**TASK DETAILS:** The number of lines containing the word "Viewport" is all you should give; count them in the records below.
══════
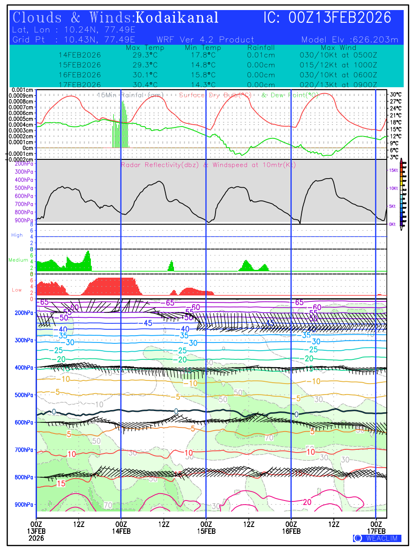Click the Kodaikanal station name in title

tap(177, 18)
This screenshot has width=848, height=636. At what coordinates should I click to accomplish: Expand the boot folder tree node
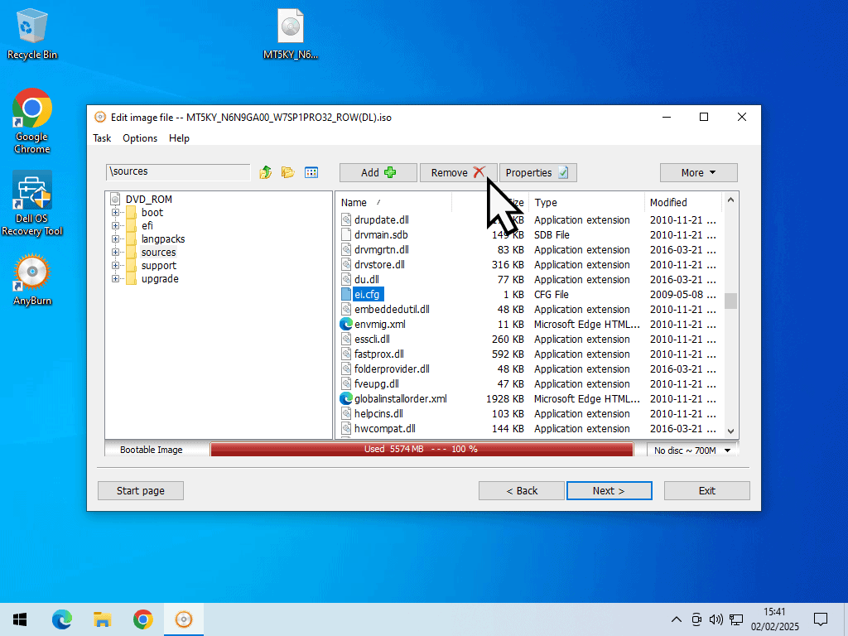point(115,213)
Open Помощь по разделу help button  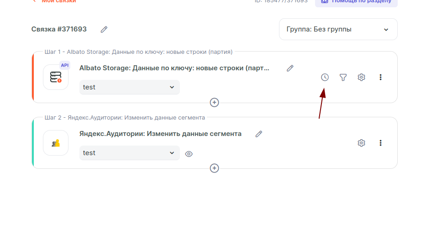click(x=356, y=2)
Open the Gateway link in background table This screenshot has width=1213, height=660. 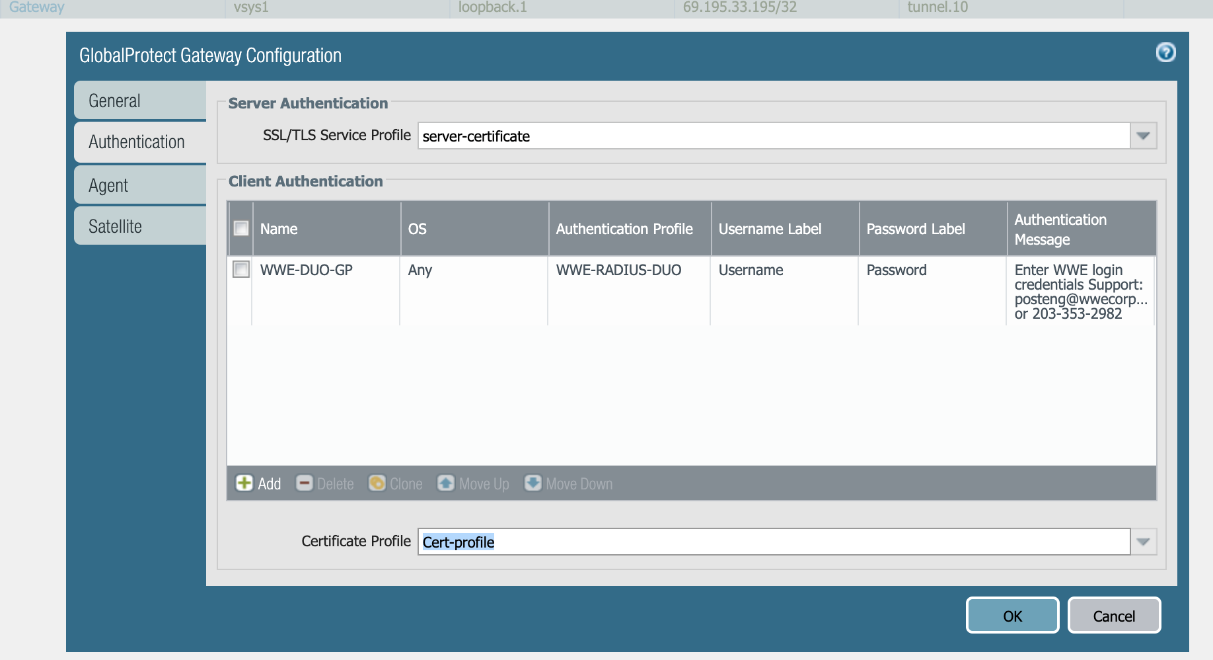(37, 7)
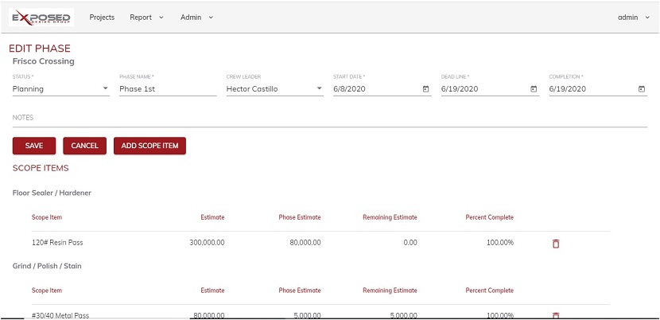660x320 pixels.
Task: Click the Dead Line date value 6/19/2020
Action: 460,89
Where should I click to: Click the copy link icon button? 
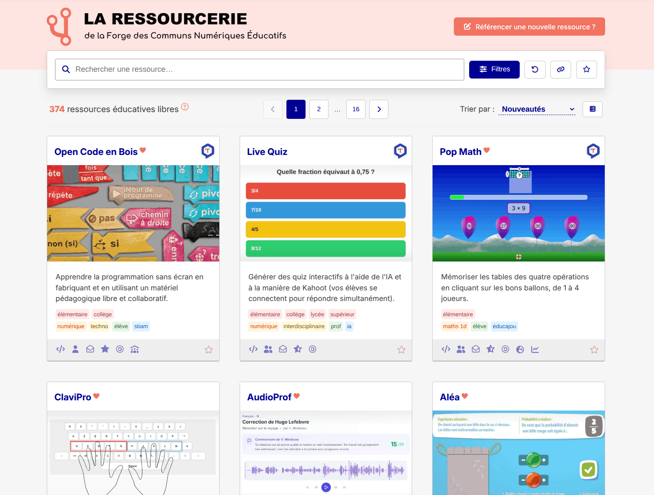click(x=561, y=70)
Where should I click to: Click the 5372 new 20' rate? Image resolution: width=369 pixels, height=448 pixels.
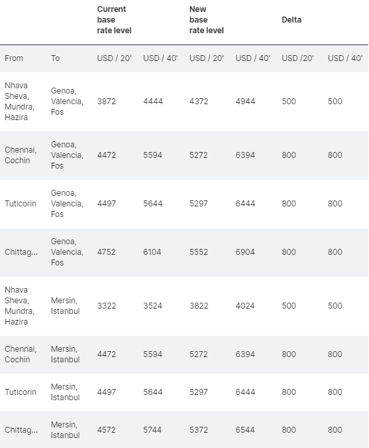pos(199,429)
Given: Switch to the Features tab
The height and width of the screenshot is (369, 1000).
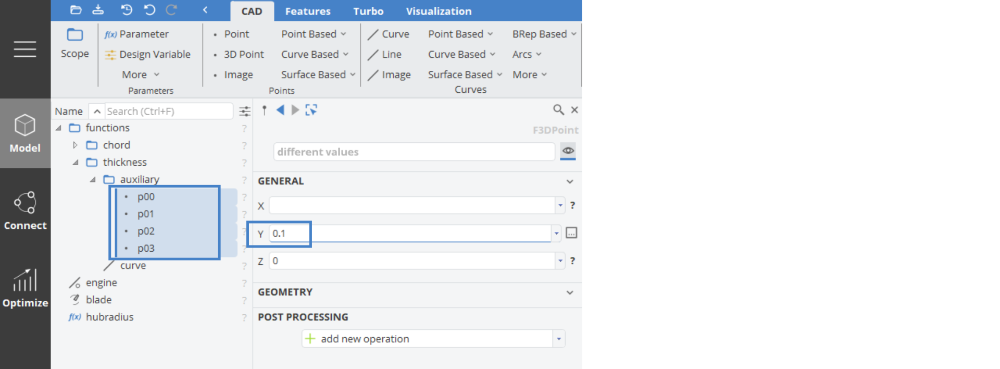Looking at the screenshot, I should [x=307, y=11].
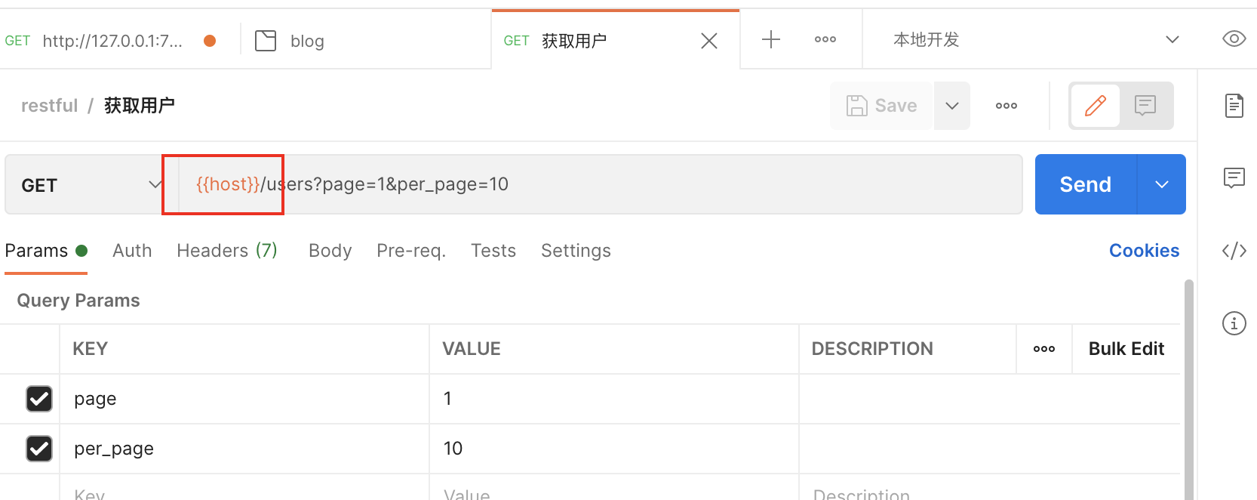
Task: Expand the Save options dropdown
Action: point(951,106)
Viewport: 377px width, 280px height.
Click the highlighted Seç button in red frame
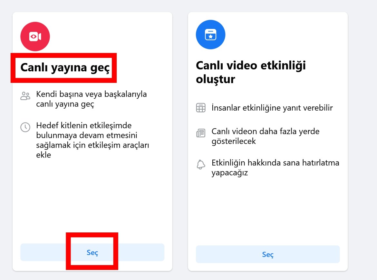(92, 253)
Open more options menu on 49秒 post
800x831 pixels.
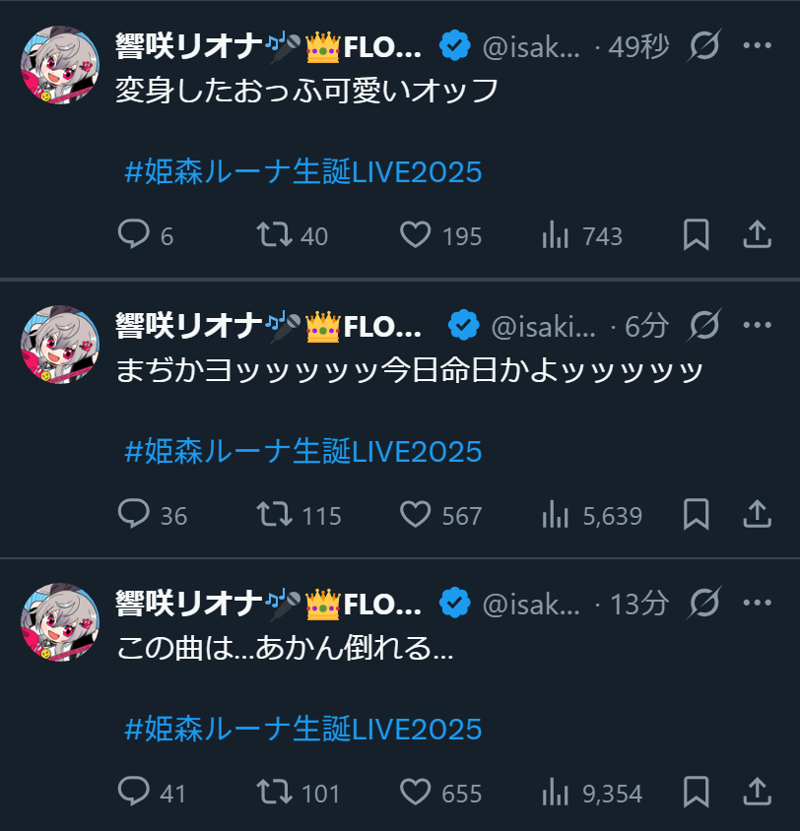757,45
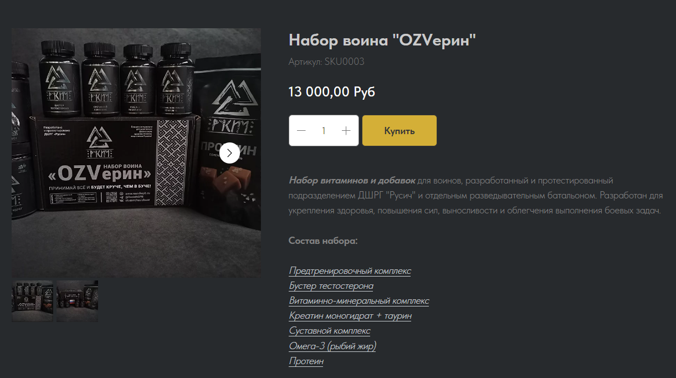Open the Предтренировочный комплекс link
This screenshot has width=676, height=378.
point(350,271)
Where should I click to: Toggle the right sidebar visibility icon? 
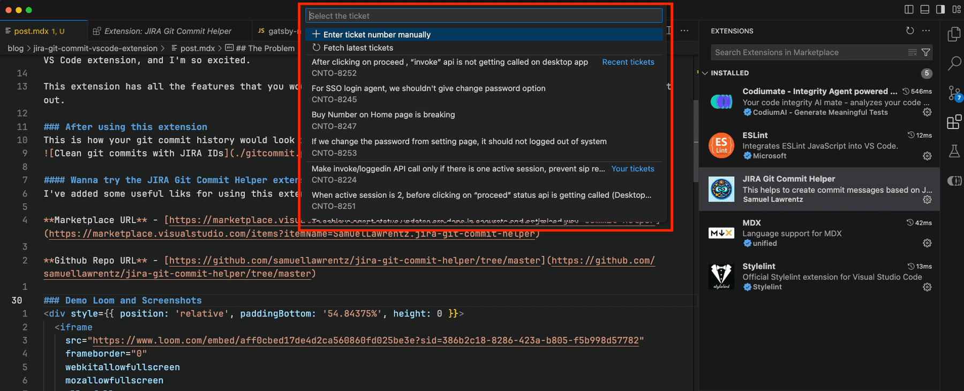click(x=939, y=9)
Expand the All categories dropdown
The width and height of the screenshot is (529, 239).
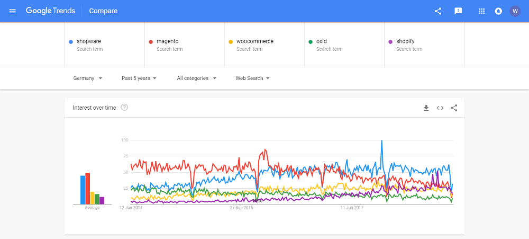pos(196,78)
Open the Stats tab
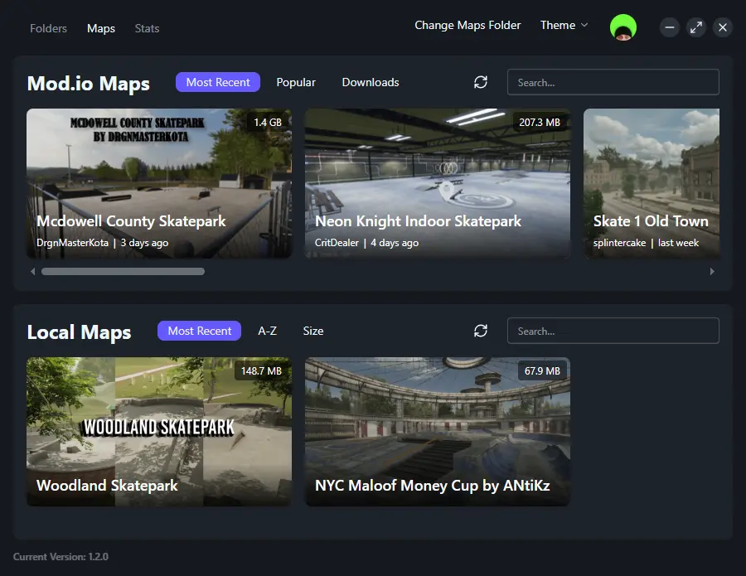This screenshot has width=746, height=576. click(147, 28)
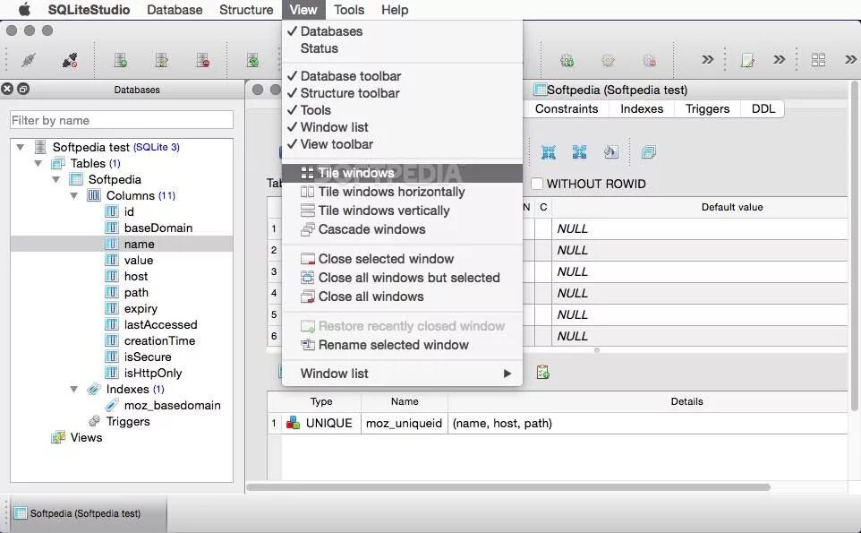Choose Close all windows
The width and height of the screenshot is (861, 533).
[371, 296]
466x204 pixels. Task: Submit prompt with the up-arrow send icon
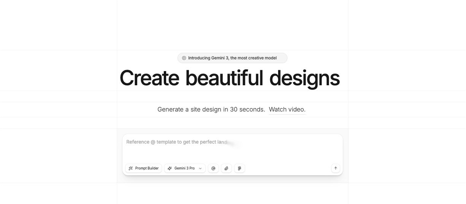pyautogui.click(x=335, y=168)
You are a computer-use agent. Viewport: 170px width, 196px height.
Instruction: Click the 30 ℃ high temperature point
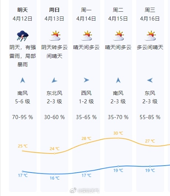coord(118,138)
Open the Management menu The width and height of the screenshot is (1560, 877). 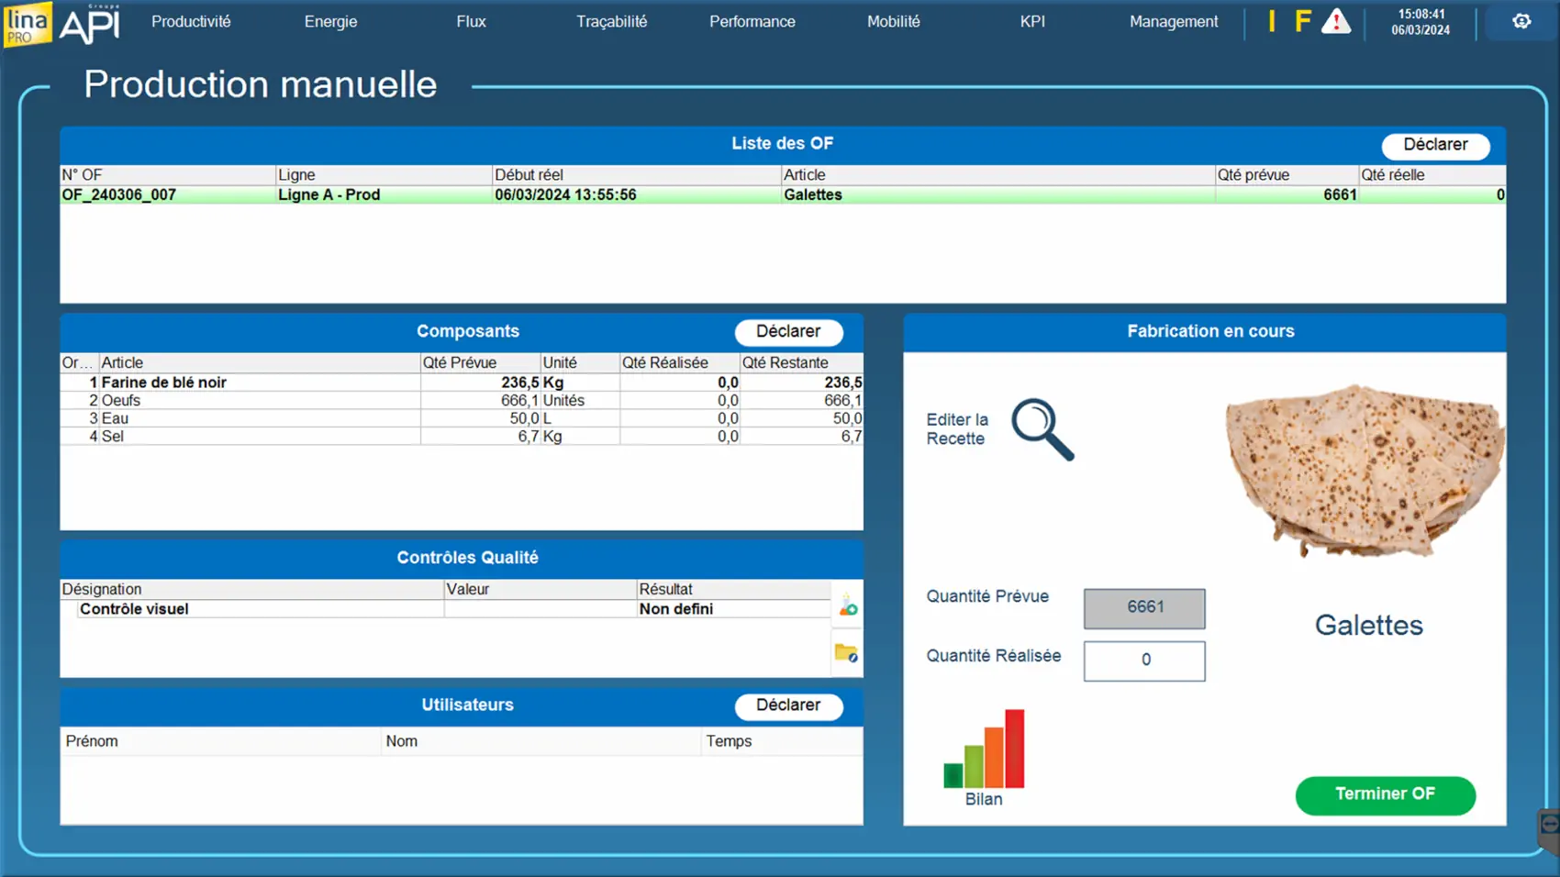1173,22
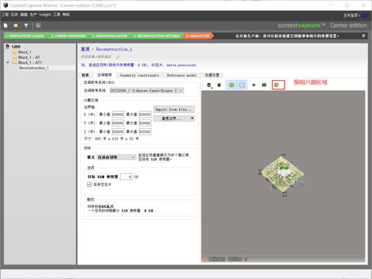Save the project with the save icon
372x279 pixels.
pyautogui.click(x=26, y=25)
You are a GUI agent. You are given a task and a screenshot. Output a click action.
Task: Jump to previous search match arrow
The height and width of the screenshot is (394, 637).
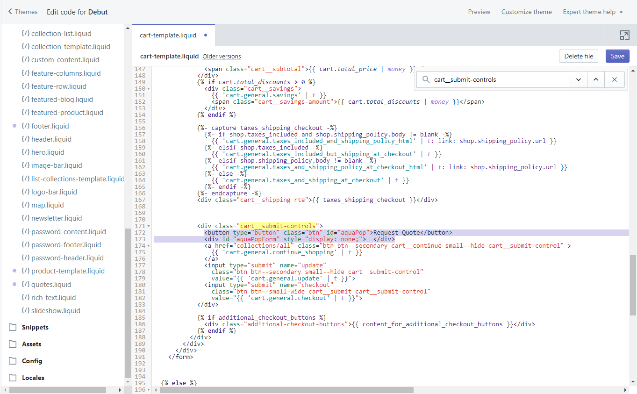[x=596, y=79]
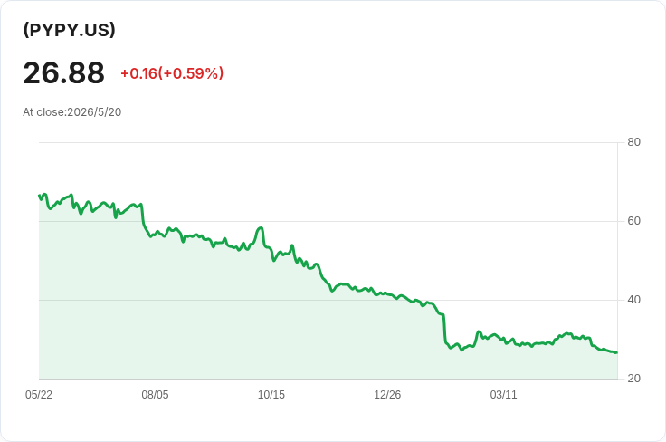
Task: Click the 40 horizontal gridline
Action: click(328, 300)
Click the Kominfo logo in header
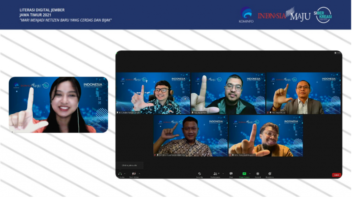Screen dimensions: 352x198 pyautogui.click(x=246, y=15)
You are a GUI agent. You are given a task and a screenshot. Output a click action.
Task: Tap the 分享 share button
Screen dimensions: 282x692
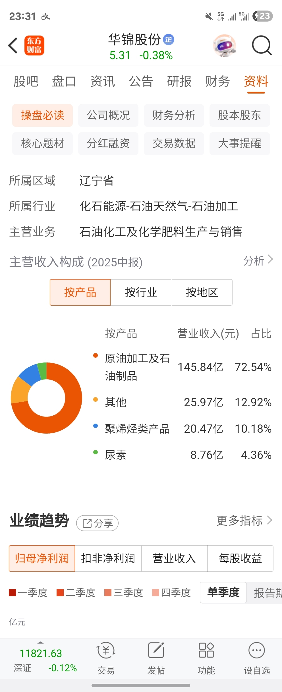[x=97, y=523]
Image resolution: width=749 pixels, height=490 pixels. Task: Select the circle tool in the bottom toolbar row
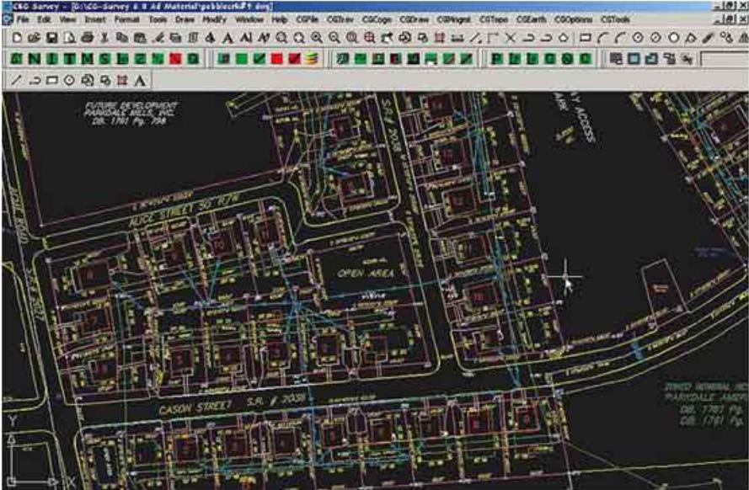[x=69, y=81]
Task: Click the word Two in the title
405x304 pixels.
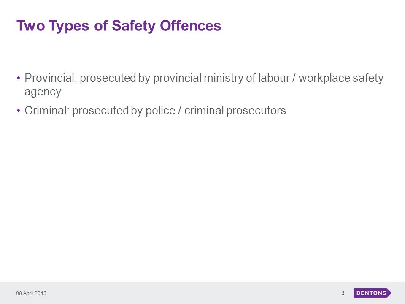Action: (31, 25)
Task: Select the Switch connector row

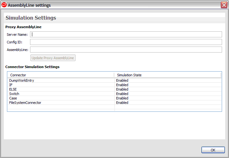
══════
**RESPONSE:** 2